Crossing the edge: from coastal seas to open ocean

September 5, 2014 by No Comments | Category Marine Directorate general, Marine Directorate Science

By Bee Berx

The Faroe Shetland Channel (FSC) is a key connection between the Atlantic Ocean and the Nordic Seas. The flow of warm, saline Atlantic water polewards, and the underlying equatorward cold overflow are important branches of the Atlantic overturning circulation. Marine Scotland Science (MSS), in collaboration with the Faroese Marine Research Institute (FAMRI) and University of Bergen (UiB), has contributed to North Atlantic monitoring for a number of years. Traditionally, this work has involved ship-based surveys measuring temperature, salinity and the flow of water throughout the water column.

Image courtesy of Sarah Hughes, MSS

The drifters line up at the race start line (50 m drogued drifters are on the left hand side, 1 m drogued ones are to the right).

In May 2014, researchers from MSS and the Scottish Association for Marine Science (SAMS) deployed ocean drifters during a research cruise aboard MRV Scotia to observe the Scottish slope current and its variability. Ten drifters were drogued at 1 m depth (this means they are designed to be pushed along by the currents at this depth), and 15 were drogued at 50 m depth. A satellite tracker at the water surface transmits the drifter’s GPS position to our computers, allowing us to remotely track their progress. During the summer, the drifter race was broadcast via the drifters’ own webpages (see embedded links above), as well as via regular Twitter updates.

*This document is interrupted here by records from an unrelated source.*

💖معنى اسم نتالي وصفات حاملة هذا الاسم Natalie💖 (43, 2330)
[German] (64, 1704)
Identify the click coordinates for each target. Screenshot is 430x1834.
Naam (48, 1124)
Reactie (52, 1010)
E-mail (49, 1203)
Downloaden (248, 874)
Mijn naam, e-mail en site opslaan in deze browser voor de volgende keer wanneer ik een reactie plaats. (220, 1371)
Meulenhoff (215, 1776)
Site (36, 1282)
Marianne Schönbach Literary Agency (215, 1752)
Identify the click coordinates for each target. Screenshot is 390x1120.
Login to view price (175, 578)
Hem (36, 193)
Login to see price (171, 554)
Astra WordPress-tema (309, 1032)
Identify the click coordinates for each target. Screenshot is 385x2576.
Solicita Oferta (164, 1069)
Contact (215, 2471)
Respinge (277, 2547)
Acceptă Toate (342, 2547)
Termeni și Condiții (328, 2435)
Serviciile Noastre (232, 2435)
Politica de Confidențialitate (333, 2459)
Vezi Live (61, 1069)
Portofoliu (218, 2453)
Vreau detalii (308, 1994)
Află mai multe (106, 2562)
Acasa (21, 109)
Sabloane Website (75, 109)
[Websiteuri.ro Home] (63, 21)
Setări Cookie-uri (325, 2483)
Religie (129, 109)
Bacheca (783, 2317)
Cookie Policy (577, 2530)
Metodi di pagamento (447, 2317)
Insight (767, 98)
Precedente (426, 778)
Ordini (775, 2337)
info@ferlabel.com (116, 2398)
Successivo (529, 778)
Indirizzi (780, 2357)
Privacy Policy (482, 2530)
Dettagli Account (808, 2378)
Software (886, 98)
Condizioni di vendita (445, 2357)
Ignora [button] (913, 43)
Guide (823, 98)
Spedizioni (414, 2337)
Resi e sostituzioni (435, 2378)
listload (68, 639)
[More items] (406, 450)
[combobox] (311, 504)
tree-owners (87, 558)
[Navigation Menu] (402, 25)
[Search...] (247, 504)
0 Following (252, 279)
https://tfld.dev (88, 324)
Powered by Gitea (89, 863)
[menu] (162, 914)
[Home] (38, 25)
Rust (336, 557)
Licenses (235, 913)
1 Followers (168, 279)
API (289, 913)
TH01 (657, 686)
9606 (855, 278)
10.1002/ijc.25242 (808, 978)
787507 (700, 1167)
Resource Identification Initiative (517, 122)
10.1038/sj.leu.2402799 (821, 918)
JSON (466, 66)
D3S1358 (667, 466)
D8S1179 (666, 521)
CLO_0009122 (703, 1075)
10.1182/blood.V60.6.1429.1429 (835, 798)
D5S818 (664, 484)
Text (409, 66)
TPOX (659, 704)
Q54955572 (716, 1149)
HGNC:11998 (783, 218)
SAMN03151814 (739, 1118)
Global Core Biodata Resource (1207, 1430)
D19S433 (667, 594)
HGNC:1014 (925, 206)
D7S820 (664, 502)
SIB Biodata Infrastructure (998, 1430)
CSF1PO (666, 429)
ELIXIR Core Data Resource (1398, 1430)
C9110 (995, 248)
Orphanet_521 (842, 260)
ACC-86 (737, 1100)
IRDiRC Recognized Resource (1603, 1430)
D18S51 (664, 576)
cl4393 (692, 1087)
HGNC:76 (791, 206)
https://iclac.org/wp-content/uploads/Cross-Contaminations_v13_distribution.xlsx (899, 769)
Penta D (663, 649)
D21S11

Although drifters can provide valuable information on the region’s circulation, they are passive, and once released scientists are unable to influence their path. This is not the case for the more recently developed gliders, which can be directed by scientists from land. During summer 2014, two gliders were deployed to observe key physical parameters along one of the standard hydrographic monitoring lines (the Fair Isle Munken line). In May 2014, Knockando was deployed from MRV Scotia, and the scientists from SAMS piloted the glider to travel between the Faroe and Shetland Isles. During its deployment, the glider was also instructed to hold position near one of the moored current meters. The strong currents in the region meant this was no mean feat to achieve. In August 2014, MPV Jura–one of Marine Scotland Compliance’s vessels- helped recover Knockando when she ran into trouble in the FSC at the start of August. The experienced crew then assisted with the deployment and recovery of the second glider: Orca from the University of East Anglia (UEA).

Image courtesy of George Slesser, MSS

Dr Marie Porter (SAMS) and glider Knockando

Unfortunately, this second deployment had to be cut short, but this close collaboration between scientists from MSS, SAMS and UEA, as well as the involvement of Marine Scotland Compliance officers and crew, saw the first successful deployment of gliders in the Faroe Shetland Channel. An experience we hope to build on in the near future.

Acknowledgements: This work was done in collaboration with Dr Marie Porter, Prof Mark Inall and the SAMS glider team, and Dr Rob Hall and the UEA glider team. We are very grateful to MPV Jura’s officers and crew for the safe return of both Knockando and Orca.